OM – God Is Good

Ok, forse non hanno così tanti fan qui in mezzo, comunque “God Is Good” è un disco clamoroso. Non sbaglia qualcuno quando lo definisce il miglior lavoro nella produzione degli Om, non è una sparata o un’iperbole ma una constatazione. Si pensava che il cambio della guardia, in un duo così assodato e collaudato, avrebbe potuto solo rappresentare l’epifania dell’ego cisnerosiano, che probabilmente sarà ancor più invigorito dalle ottime premesse del progetto Shrinebuilder. Ma come diceva qualcun altro, non è stata preso l’ultimo cialtrone disponibile, nemmeno una scimmia o un manichino da crash test. Il sostituto ha delle referenze che sono una garanzia e quella garanzia si chiama Grails, band fenomenale e iperproduttiva (l’anno scorso ha piazzato ben due dischi, differenti ed interessanti entrambi, anche se “Take Refuge” risulta più appassionante di “Doomsday’s Holiday”).Quattro brani, in uno stile che non solo riparte da quanto fatto vedere in “Pilgrimage” ma che ne colma le lacune, mette a fuoco l’Om-pensiero e ne palesa la voglia di sperimentazione e di contaminazione. Come un’ape vola di fiore in fiore, attraversa campi e città, scegliendo il nettare da punti distanti tra loro, così gli Om decidono di sdoganare il loro vecchio stile, che nell’ultimo lavoro aveva mostrato di tendere in alcuni punti alla ripetitività, arricchendolo di nuovi elementi.
“Cremation Gath” è l’esempio più eclatante: erano anni che non sentivo la verve della psichedelia e del kraut al servizio del groove.

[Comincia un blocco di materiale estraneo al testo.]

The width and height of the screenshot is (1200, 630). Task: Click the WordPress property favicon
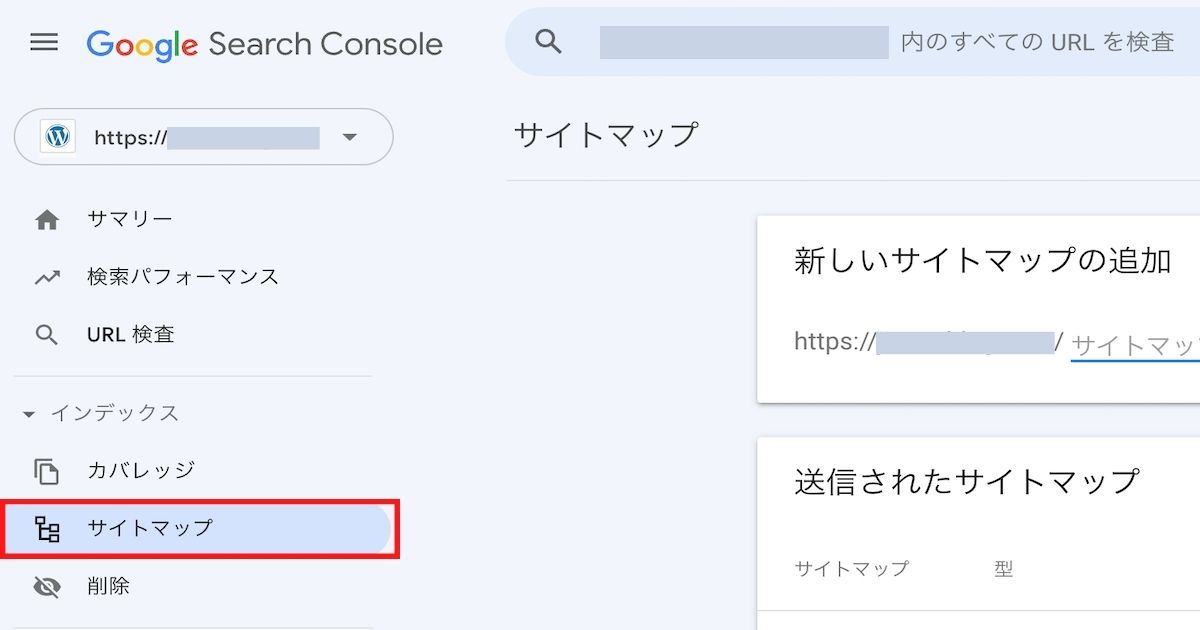(58, 136)
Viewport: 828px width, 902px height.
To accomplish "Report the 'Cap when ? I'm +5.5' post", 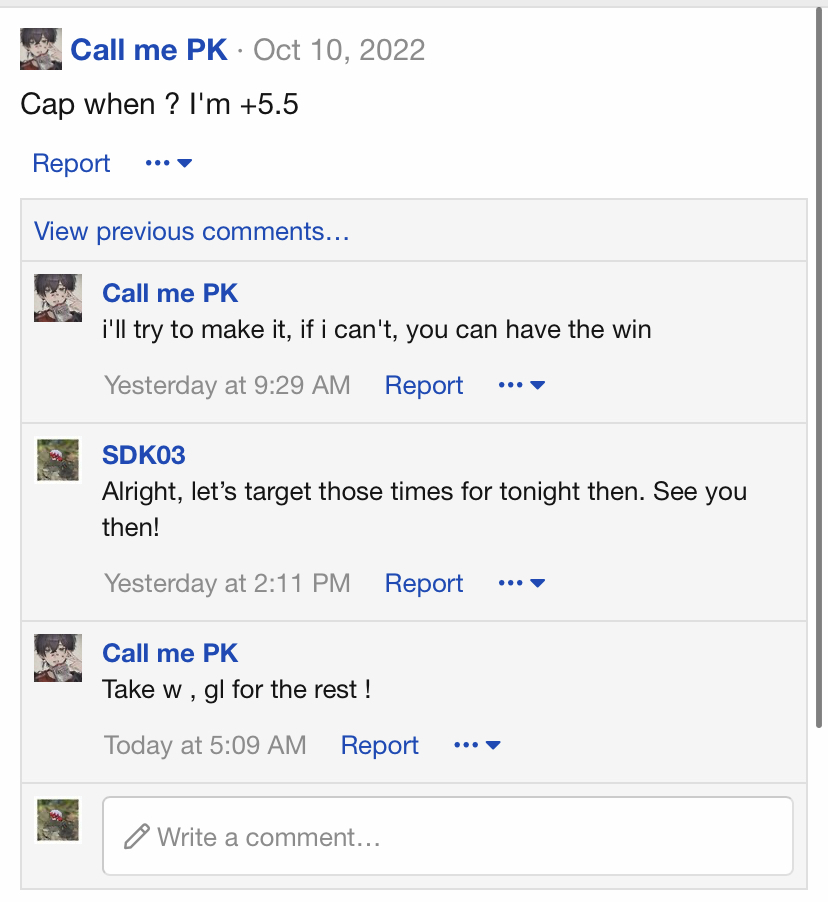I will click(x=71, y=163).
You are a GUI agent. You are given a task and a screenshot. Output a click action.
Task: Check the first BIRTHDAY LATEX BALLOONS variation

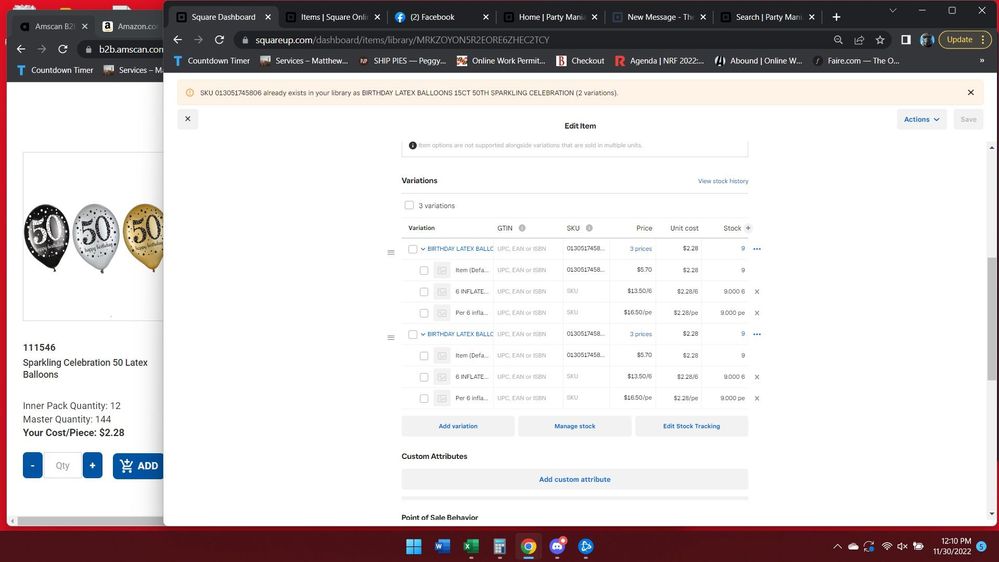413,249
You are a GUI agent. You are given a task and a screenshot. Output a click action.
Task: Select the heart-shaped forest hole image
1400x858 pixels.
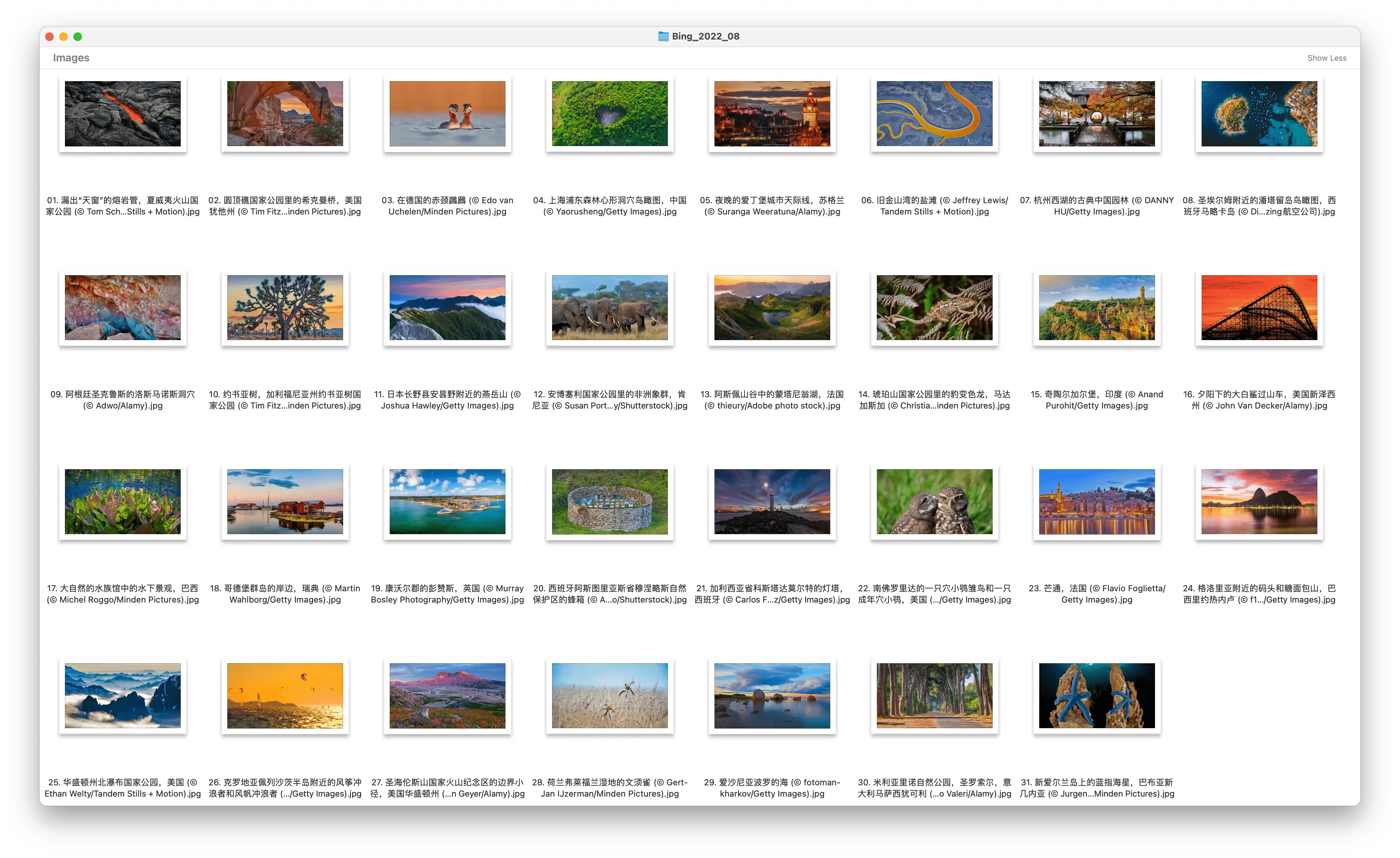pyautogui.click(x=610, y=114)
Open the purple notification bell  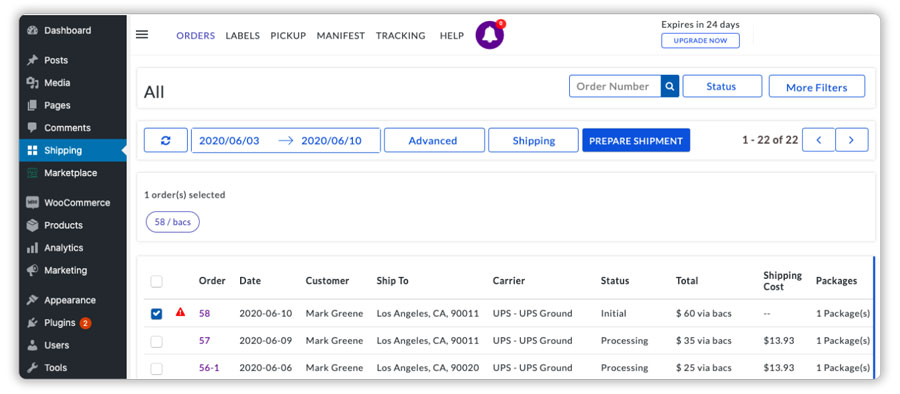pos(490,36)
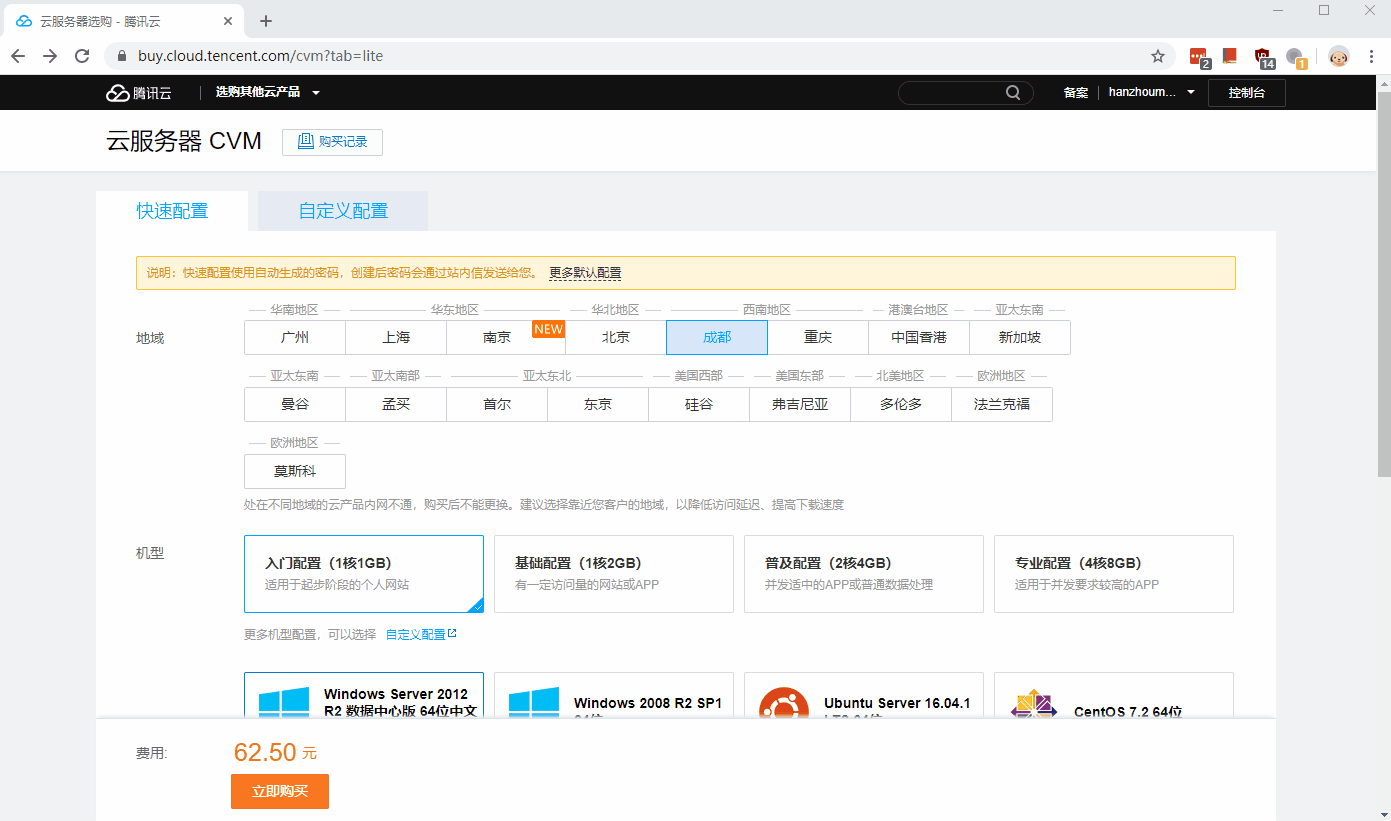Screen dimensions: 1391x821
Task: Open 购买记录 purchase history
Action: click(x=332, y=142)
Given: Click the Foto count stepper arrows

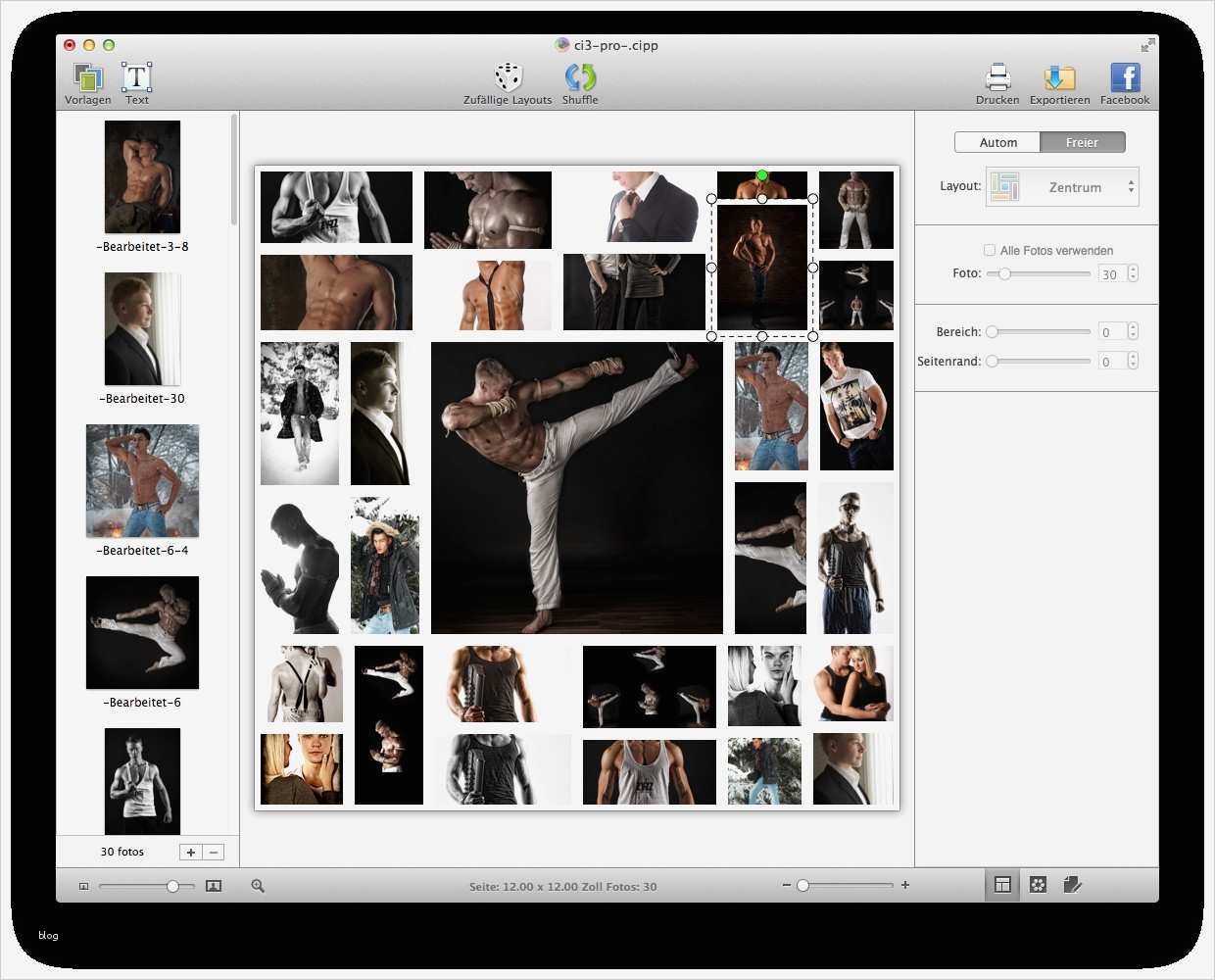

Dire che sia tutta opera di Al Cisneros sarebbe non solo sbagliato, ma anche ingiusto nei confronti dell’incredibile Emil Amos, uno dei batteristi più equilibrati e magnetici in circolazione, autore di una prova eccellente diretto più ad affascinare ed ipnotizzare che scuotere e colpire in volto. E lo stesso Amos è artefice di questo parziale cambio di rotta, visto che l’esperienza dei Grails – soprattutto la loro ricerca di sonorità etnica e mediterranee, che profumano di sandalo e di incenso – si sente ed è anche evidente. Un altro elemento da non sottovalutare è la scelta di abbandonarsi all’uso di diversi strumenti, dal sitar al bouzuki, dal tambura alla scelta di inserire flauti e altri piccoli camei di gran classe. Non a caso questo lavoro è in linea con quest’estetica metafisica e transcendente, spirituale e che ha radici plurisecolari nella storia dell’uomo – non solo nell’occidente cristiano, come appariva più in “Pilgrimage”; qui si rimanda soprattutto alla meditazione e alla catarsi del vicino Oriente – e della tensione verso l’infinito e la presa di coscienza del proprio essere, come pan cosmico ed immateriale.
L’altro tasselo fondamentale è la produzione, garantita al limone dal dottor Steve Albini: suoni saturi, corposi e ammalianti, allo stesso tempo suonano figli della kosmische music e del terzo millennio. L’anima prog e krauta di “Meditation” è la sposa perfetta dell’open track “Thebes” (che richiama la valle dei Re egiziana, il fascino misterico e proibito per la cultura della morte e della vita e di come si possa sconfiggere l’eternità), moloch di venti minuti, dove il mantra di Amos accompagna le litanie di Cisneros, elaborando un tappeto di suoni che va ben oltre il binomio basso-batteria. In sostanza “God Is Good” è uno dei migliori lavori nel settore, un nuovo modo di rivisitare la musica in un periodo in cui tutto è (praticamente) già stato detto ed i buoni gruppi si riconoscono dalla loro capacità di riadattare il vecchio con la scissione e la rielaborazione degli elementi vecchi in forme nuove ed innovative. Tra migliaia di gruppi che suonano come i Pink Floyd (nel senso di essere fac-similati e devoti ammanuensi del loro sound), trovarsi dinanzi ad uno che riesce a distanziarsi da loro con carattere ma facendoli immediatamente apparire con l’ascolto, non è roba da poco.